Вот дудак, удивлённо подумал про себя Благуша. Как только таких дудаков в смотрителях держат? И нехотя прояснил, на его взгляд, очевидное:
— Коняги на этом… Вот! На Тополином полустанке остались. Сколько с меня?
— Матрёшка, песок в колёса, как обычно!
— Ты мне камила тут не гони, оторви и выбрось, я на две остановки позже сел, значит, и платить должен меньше!
— А как докажешь?
— Как докажу? — Благуша рассердился. — А не хочешь ли выйти и постоять здесь со мной парочку переездов? Посмотрю я, оторви и выбрось, на сколько тебя хватит на таком-то ветру!
Народ, находившийся в ближних ко входу каморах, с интересом прислушивался к разговору Благуши со смотрителем, причём особо любопытные повысовывали головы из-за поперечных перегородок в общий коридор. Подобное назойливое внимание слава смущало, но поделать с этим он ничего не мог, приходилось делать вид, что ему всё до Зерцала.
Смотритель с сомнением осмотрел Благушу с головы до ног, оценил его растрёпанный вид, почесал в затылке и смилостивился.

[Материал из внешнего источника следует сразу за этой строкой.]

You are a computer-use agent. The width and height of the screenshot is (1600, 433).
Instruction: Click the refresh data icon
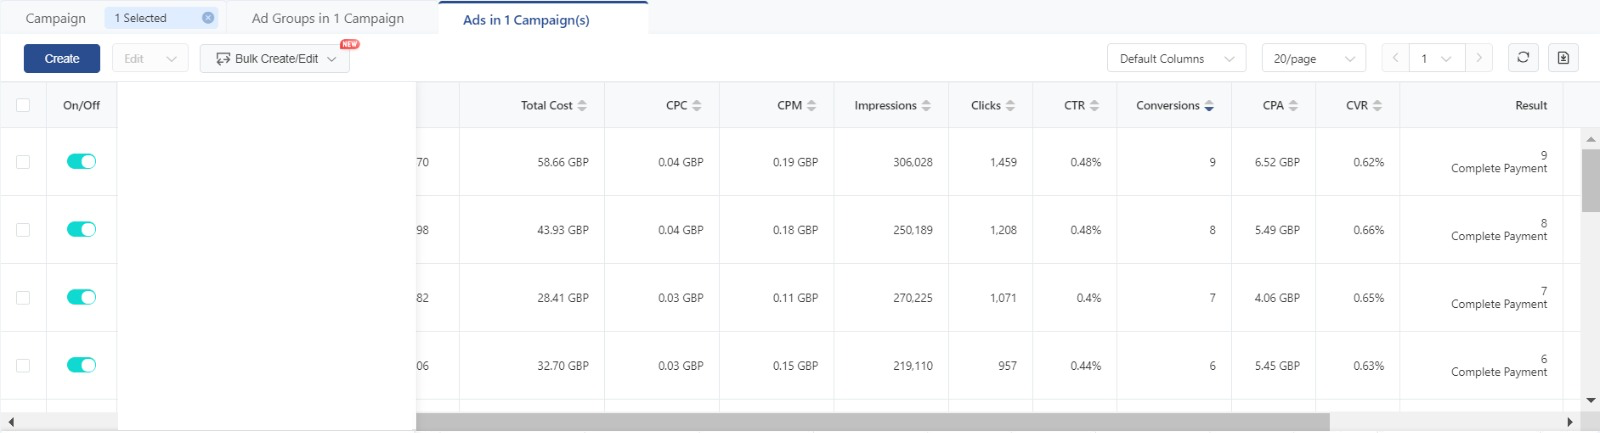click(x=1522, y=58)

— Ладно, четыре десятка хватит.
— Другое дело, — проворчал Благуша, отсчитывая бабки. — И так на конягах сколько потерял, да ещё чуть не загнал бедняг…

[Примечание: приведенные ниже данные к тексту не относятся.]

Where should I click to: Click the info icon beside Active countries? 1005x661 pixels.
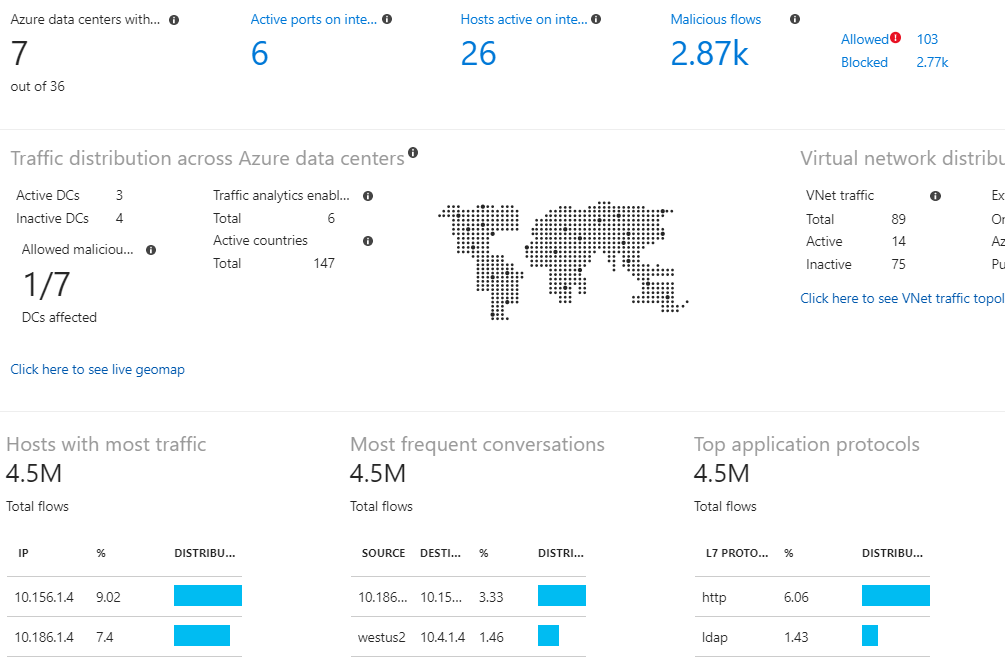[367, 241]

— А куда ж тебя так несёт, песок в колёса? Не мог следующего рейса подождать?
— Проторчав четверо суток на Станции, оторви и выбрось? Благодарю покорно! Ладно, покажи мне свободное место, присесть охота. Намаялся в дороге.
— Да выбирай любое, мест хватает. — Получив свои бабки и вручив Благуше квадратный листок жёлтого цвета, свидетельствующий об оплате проезда, смотритель махнул рукой куда-то вдоль вагона, да сам и потопал в указанном направлении — в служебную камору, не иначе.

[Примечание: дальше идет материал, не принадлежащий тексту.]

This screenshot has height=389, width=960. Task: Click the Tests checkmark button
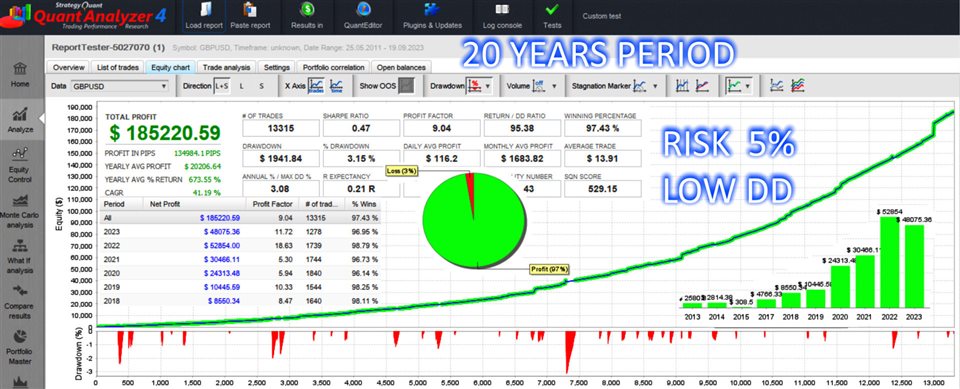click(552, 17)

Предоставленный самому себе, Благуша пожал плечами и неторопливо двинулся за смотрителем по коридору, делившему вагон надвое ровно посерёдке. Справа и слева потянулись четырёхместные каморы — нижние места везде были заняты, а верхние, что были свободны, Благушу пока не прельщали, и он шагал дальше. По молодости лет ему ещё не приходилось путешествовать на Махине, но один знакомый торгаш как-то рассказывал, что падать спросонья с верхнего места бывает весьма чувствительно и хорошо ещё, ежели отделаешься только ушибом, а то некоторые даже руки и ноги ломали. Вот ежели пустых нижних совсем не окажется, тогда и верхнее сгодится, рассудительно решил Благуша.
После остервенелого воя ветра снаружи в вагоне было тихо, тепло и уютно, здесь шла своя неторопливая жизнь. Где азартно перекидывались в картинки, где трапезничали, завалив столик под окошком разной снедью (в животе сразу засосало от аппетитных запахов), а в одной каморе, занятой семьёй — мужик, баба и двое ребятишек, — папаша занимался образованием своих малолеток, втолковывая им азы денежной системы Универсума:
— Так вот, олухи, бабка — самая мелкая серебряная монета, мельче её уж ничего нет! Шесть бабок образуют дедку, дедка бывает как сборная, так и одной монетой, вот, а после идёт матрёшка — в ней целых девять дедок, или аж пятьдесят четыре бабки. Матрёшка тоже бывает или сборной, или в виде целой монеты, но уже золотой…
«Шесть матрёшек равны одному бочонку, девять бочонков складываются в домину, а выше домины уже ничего не бывает», — невольно закончил про себя наш торгаш, проходя мимо. Но в основном седуны дрыхли без задних ног. Неудивительно — путь был долгим, а выбор способов убить время был невелик, вот народ и старался выспаться, отдохнуть от обычной домашней суеты, раз выпала такая оказия.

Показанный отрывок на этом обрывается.